Exploratory data analysis, time series analysis, crime type prediction, and trend forecasting in crime data using machine learning, deep learning, and statistical methods


İlgün E. G., DENER M.

Neural Computing and Applications, cilt.37, sa.18, ss.11773-11798, 2025 (Scopus) identifier

  • Yayın Türü: Makale / Tam Makale
  • Cilt numarası: 37 Sayı: 18
  • Basım Tarihi: 2025
  • Doi Numarası: 10.1007/s00521-025-11094-9
  • Dergi Adı: Neural Computing and Applications
  • Derginin Tarandığı İndeksler: Scopus, Compendex, Index Islamicus, INSPEC, zbMATH
  • Sayfa Sayıları: ss.11773-11798
  • Anahtar Kelimeler: Crime data, Crime-type prediction, Time series analysis, Trend forecasting, Visualization
  • Gazi Üniversitesi Adresli: Evet

Özet

Criminal activities are a critical obstacle to socioeconomic development and must be controlled. However, human surveillance-based control methods are prone to error, raise legal concerns, and necessitate the development of more robust alternatives. This study aims to contribute to the development of strategies for reducing and preventing crime by ensuring the optimal allocation of police resources to locations at the right time. To achieve this goal, crime datasets from three of the most metropolitan cities in the USA—San Francisco, Chicago, and Philadelphia—were subjected to comprehensive preprocessing and exploratory data analysis. The analysis identified the most reliable and dangerous months, days, and hours in terms of the frequency of criminal incidents, the most common types of crimes, and the police districts with the highest crime rates.

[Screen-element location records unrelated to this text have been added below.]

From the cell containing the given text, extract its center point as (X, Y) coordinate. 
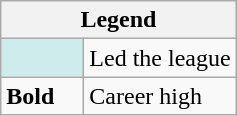
Led the league (160, 58)
Career high (160, 96)
Bold (42, 96)
Legend (118, 20)
Extract the (x, y) coordinate from the center of the cell holding the provided text.  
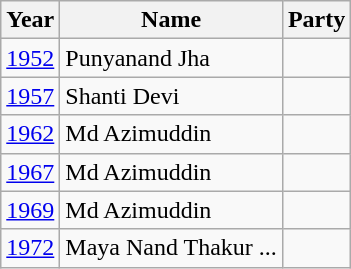
Shanti Devi (172, 96)
1967 (30, 172)
1962 (30, 134)
1952 (30, 58)
1969 (30, 210)
Maya Nand Thakur ... (172, 248)
Name (172, 20)
1972 (30, 248)
Party (316, 20)
Punyanand Jha (172, 58)
Year (30, 20)
1957 (30, 96)
Find where the given text appears and provide that cell's center as [X, Y] coordinate. 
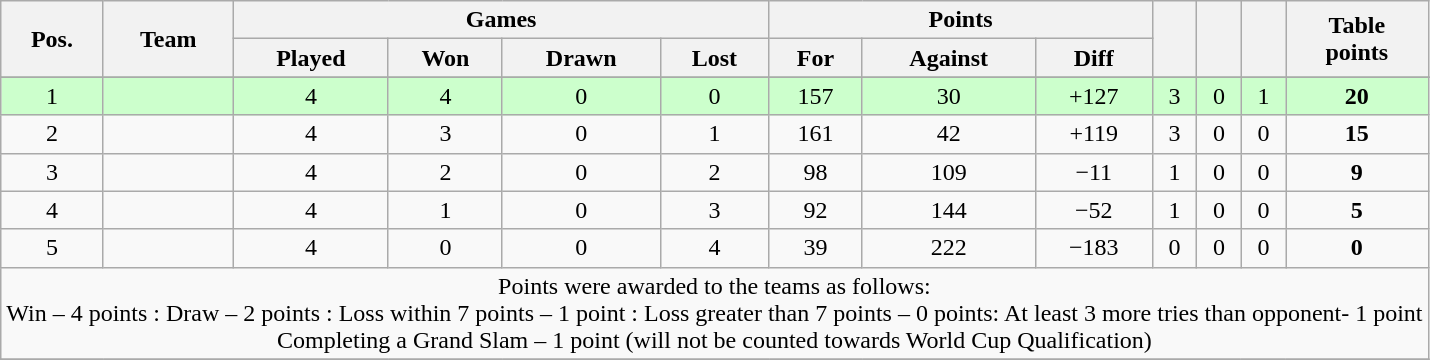
Team [168, 39]
20 [1357, 96]
42 [948, 134]
15 [1357, 134]
Points [960, 20]
+127 [1094, 96]
Won [445, 58]
Diff [1094, 58]
−11 [1094, 172]
For [816, 58]
109 [948, 172]
Games [501, 20]
Played [310, 58]
30 [948, 96]
161 [816, 134]
222 [948, 248]
157 [816, 96]
92 [816, 210]
9 [1357, 172]
−183 [1094, 248]
144 [948, 210]
39 [816, 248]
−52 [1094, 210]
98 [816, 172]
Pos. [52, 39]
Lost [714, 58]
Against [948, 58]
Drawn [581, 58]
+119 [1094, 134]
Tablepoints [1357, 39]
Determine the [X, Y] coordinate at the center of the cell enclosing the given text.  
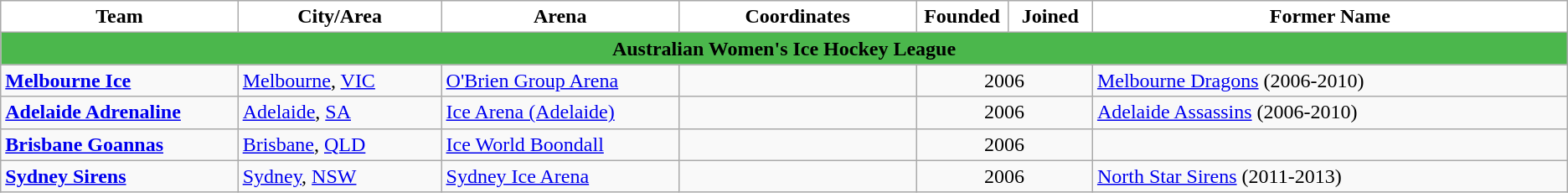
Founded [962, 17]
Coordinates [797, 17]
Australian Women's Ice Hockey League [784, 49]
O'Brien Group Arena [560, 80]
Sydney Sirens [119, 176]
Melbourne Dragons (2006-2010) [1330, 80]
Ice World Boondall [560, 144]
Adelaide Assassins (2006-2010) [1330, 112]
Joined [1050, 17]
Sydney, NSW [340, 176]
Sydney Ice Arena [560, 176]
Melbourne, VIC [340, 80]
Arena [560, 17]
Team [119, 17]
Brisbane Goannas [119, 144]
Melbourne Ice [119, 80]
Ice Arena (Adelaide) [560, 112]
Adelaide Adrenaline [119, 112]
Adelaide, SA [340, 112]
Former Name [1330, 17]
North Star Sirens (2011-2013) [1330, 176]
Brisbane, QLD [340, 144]
City/Area [340, 17]
Provide the (x, y) coordinate of the cell's center where the given text is located.  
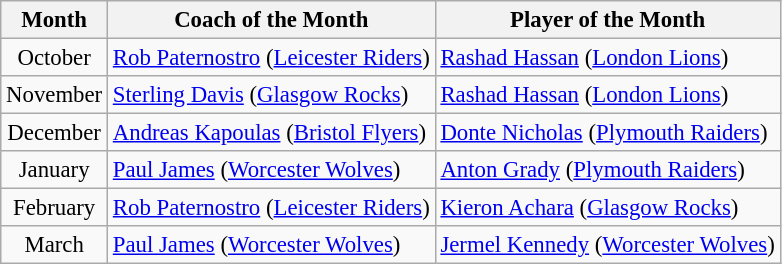
November (54, 95)
Player of the Month (608, 20)
December (54, 133)
Anton Grady (Plymouth Raiders) (608, 170)
Sterling Davis (Glasgow Rocks) (272, 95)
February (54, 208)
Jermel Kennedy (Worcester Wolves) (608, 245)
March (54, 245)
Donte Nicholas (Plymouth Raiders) (608, 133)
Coach of the Month (272, 20)
Month (54, 20)
January (54, 170)
Andreas Kapoulas (Bristol Flyers) (272, 133)
October (54, 58)
Kieron Achara (Glasgow Rocks) (608, 208)
Locate the cell with the specified text and output its [x, y] center coordinate. 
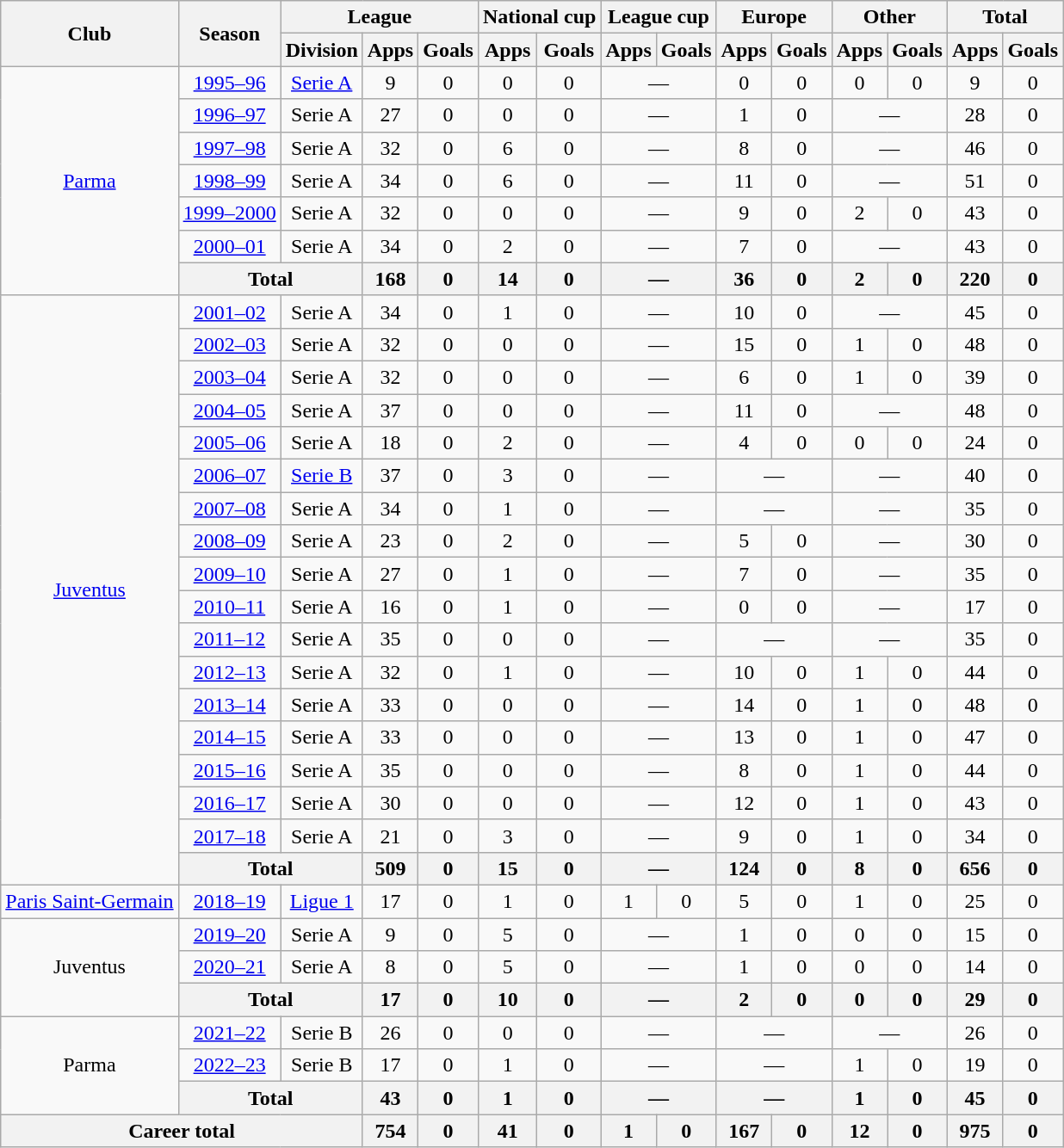
2018–19 [229, 901]
2014–15 [229, 738]
23 [390, 541]
1999–2000 [229, 213]
13 [744, 738]
2021–22 [229, 1033]
2005–06 [229, 443]
19 [974, 1066]
46 [974, 148]
2007–08 [229, 509]
25 [974, 901]
16 [390, 607]
21 [390, 836]
40 [974, 476]
2017–18 [229, 836]
124 [744, 869]
4 [744, 443]
2010–11 [229, 607]
2002–03 [229, 344]
39 [974, 377]
168 [390, 279]
2009–10 [229, 574]
28 [974, 115]
Career total [182, 1131]
2013–14 [229, 705]
51 [974, 181]
1997–98 [229, 148]
League [379, 17]
29 [974, 1000]
47 [974, 738]
1998–99 [229, 181]
509 [390, 869]
2019–20 [229, 934]
975 [974, 1131]
2015–16 [229, 770]
Season [229, 34]
2022–23 [229, 1066]
Europe [774, 17]
Other [889, 17]
220 [974, 279]
2016–17 [229, 803]
656 [974, 869]
2008–09 [229, 541]
2006–07 [229, 476]
24 [974, 443]
Club [90, 34]
2020–21 [229, 968]
National cup [539, 17]
Ligue 1 [322, 901]
1995–96 [229, 83]
Paris Saint-Germain [90, 901]
18 [390, 443]
Division [322, 50]
1996–97 [229, 115]
League cup [659, 17]
2003–04 [229, 377]
41 [507, 1131]
2000–01 [229, 246]
2011–12 [229, 640]
2001–02 [229, 312]
754 [390, 1131]
36 [744, 279]
2004–05 [229, 411]
2012–13 [229, 672]
167 [744, 1131]
Capture the cell that displays the provided text and extract its [X, Y] central coordinate. 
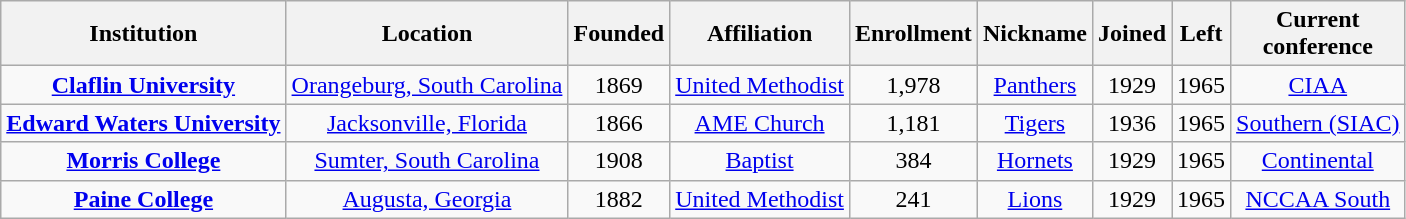
Location [427, 34]
1869 [619, 85]
Currentconference [1318, 34]
Edward Waters University [144, 123]
Southern (SIAC) [1318, 123]
Affiliation [760, 34]
1,181 [913, 123]
Institution [144, 34]
Panthers [1034, 85]
1882 [619, 199]
Hornets [1034, 161]
Augusta, Georgia [427, 199]
1908 [619, 161]
NCCAA South [1318, 199]
Left [1202, 34]
1,978 [913, 85]
1936 [1132, 123]
Nickname [1034, 34]
1866 [619, 123]
384 [913, 161]
Joined [1132, 34]
Claflin University [144, 85]
Paine College [144, 199]
Orangeburg, South Carolina [427, 85]
Founded [619, 34]
Jacksonville, Florida [427, 123]
Tigers [1034, 123]
Baptist [760, 161]
Enrollment [913, 34]
Sumter, South Carolina [427, 161]
CIAA [1318, 85]
Continental [1318, 161]
AME Church [760, 123]
Lions [1034, 199]
Morris College [144, 161]
241 [913, 199]
Find where the given text appears and provide that cell's center as [x, y] coordinate. 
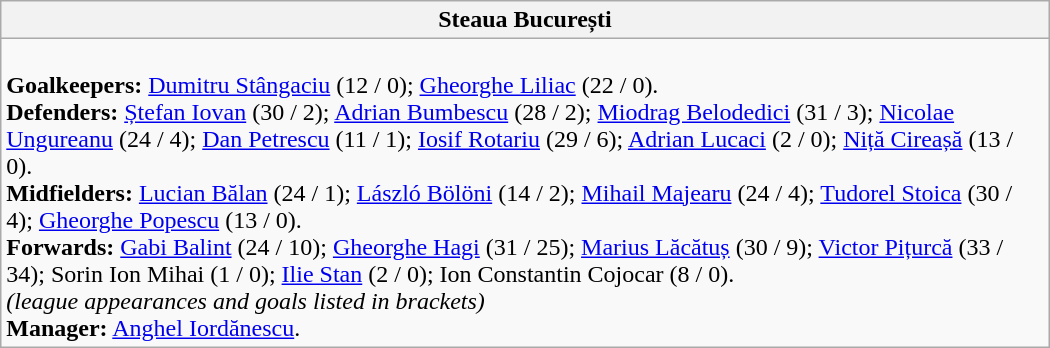
Steaua București [525, 20]
Determine the (x, y) coordinate at the center of the cell enclosing the given text.  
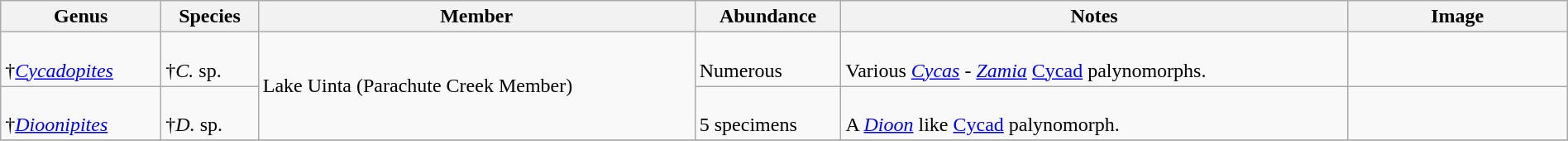
Image (1457, 17)
Notes (1094, 17)
A Dioon like Cycad palynomorph. (1094, 112)
†D. sp. (210, 112)
Member (476, 17)
Genus (81, 17)
†Dioonipites (81, 112)
†Cycadopites (81, 60)
Numerous (767, 60)
Various Cycas - Zamia Cycad palynomorphs. (1094, 60)
†C. sp. (210, 60)
5 specimens (767, 112)
Lake Uinta (Parachute Creek Member) (476, 86)
Abundance (767, 17)
Species (210, 17)
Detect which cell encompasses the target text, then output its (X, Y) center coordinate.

Crime-type prediction models were developed using machine learning algorithms, including XGBoost, CatBoost, random forest (RF), decision tree (DT), multilayer perceptron (MLP), K-nearest neighbors (KNN), Gaussian Naive Bayes (GNB), and logistic regression (LR). Additionally, time series analyses were conducted in 10, 22, and 22 different police districts for the three datasets, respectively, using deep learning models such as long short-term memory (LSTM) and bidirectional long short-term memory (BLSTM) and statistical methods such as Holt–Winters exponential smoothing (HWES), Prophet, and seasonal autoregressive integrated moving average (SARIMA). The primary objective was to accurately predict future high-crime hot spots. Furthermore, crime trend forecasts for the next 5 years were made using the best models, based on the lowest root-mean-squared error (RMSE) values obtained through statistical methods. By combining traditional machine learning methods, deep learning approaches, and statistical techniques, this study analyzed criminal incidents from various perspectives, including crime-type prediction, regional crime prediction, trend forecasting, and exploratory data analysis. The results obtained are expected to contribute to the development of proactive policing strategies.